Boston on Wednesday joined a growing list of cities nationwide by requiring banks to prove they are investing in neighborhoods and small businesses if they want to handle city accounts and deposits.
The ordinance goes into effect immediately.
The City Council, by a 10-to-3 vote, overrode an earlier veto by Mayor Thomas M. Menino.
Wednesday’s vote, one of the last before the Nov. 5 elections, means that banks wanting to provide payroll services, process payments, and hold Boston’s deposits will have to show they are helping low- and moderate-income neighborhoods throughout the city.
“We’re going to invest with a bank that invests most in our neighborhoods,” said Councilor at Large Felix G. Arroyo, a sponsor of the ordinance.

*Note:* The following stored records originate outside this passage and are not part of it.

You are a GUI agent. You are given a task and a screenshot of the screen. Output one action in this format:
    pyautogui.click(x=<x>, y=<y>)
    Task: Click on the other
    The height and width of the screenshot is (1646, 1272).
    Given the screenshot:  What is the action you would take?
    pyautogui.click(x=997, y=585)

Cities including Los Angeles and New York City passed similar legislation after the financial crisis and revelations about questionable mortgage and foreclosure practices by banks.

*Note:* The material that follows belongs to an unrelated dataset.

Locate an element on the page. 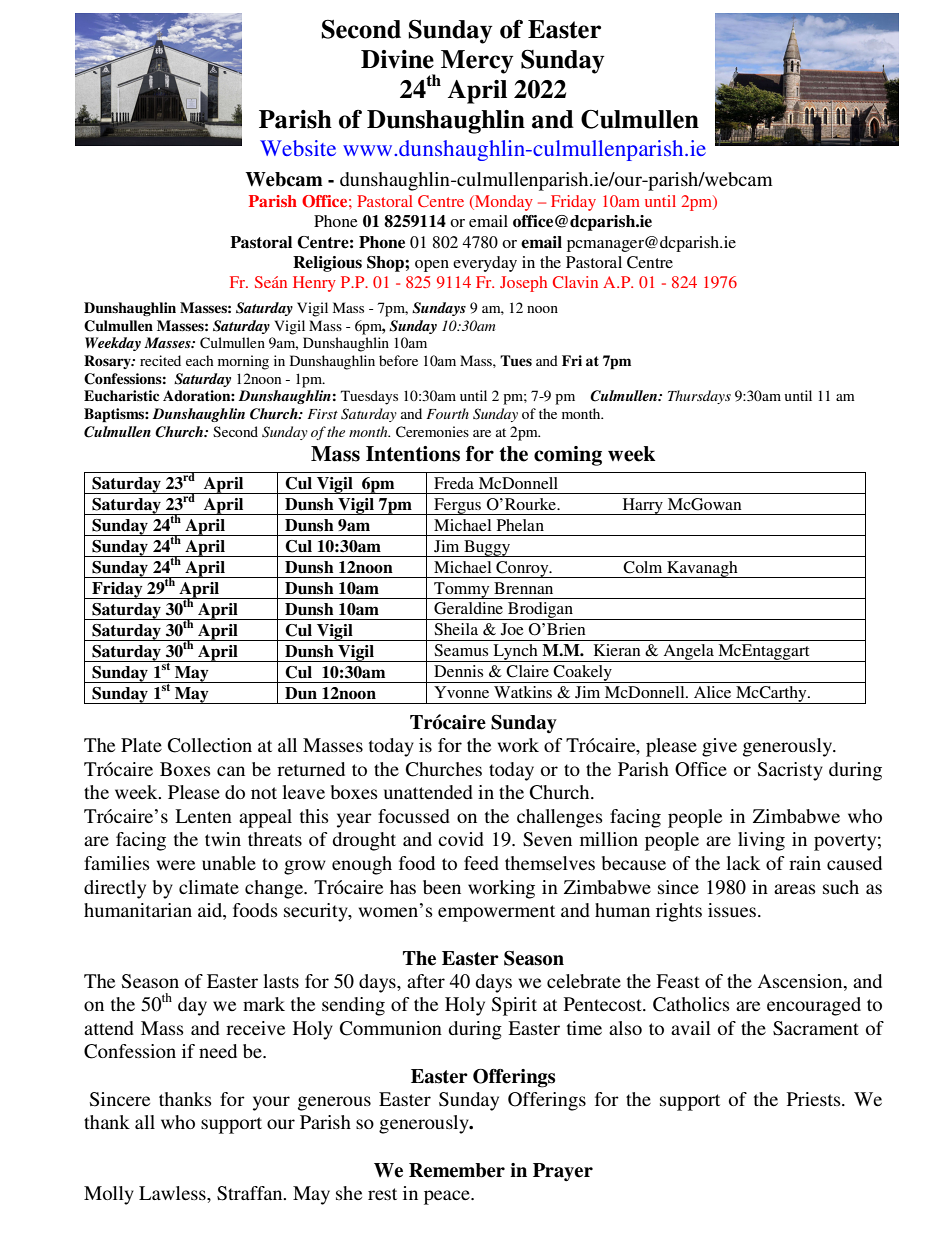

Still, it’s unclear whether Boston’s new rules are more symbolic than substantive, since they are unlikely to affect the city’s primary contract for banking services. Boston signed a three-year contract with Providence-based RBS Citizens Bank this summer. It holds as much as $700 million of the city’s deposits at any one time, said Meredith Weenick, the city’s chief financial officer.
Under the contract, the city forgoes interest payments on deposits for services such as payroll, credit card payment processing, and bill payments.
The city occasionally receives requests from smaller banks for less than $5 million of Boston’s deposits on a short-term basis as capital to make loans, Weenick said. Those banks would have to provide community investment data, she said.
Citizens Bank has provided such information in other cities where it does business, said Jim Hughes, a spokesman.
The bank funds community development projects throughout its service territory, he said.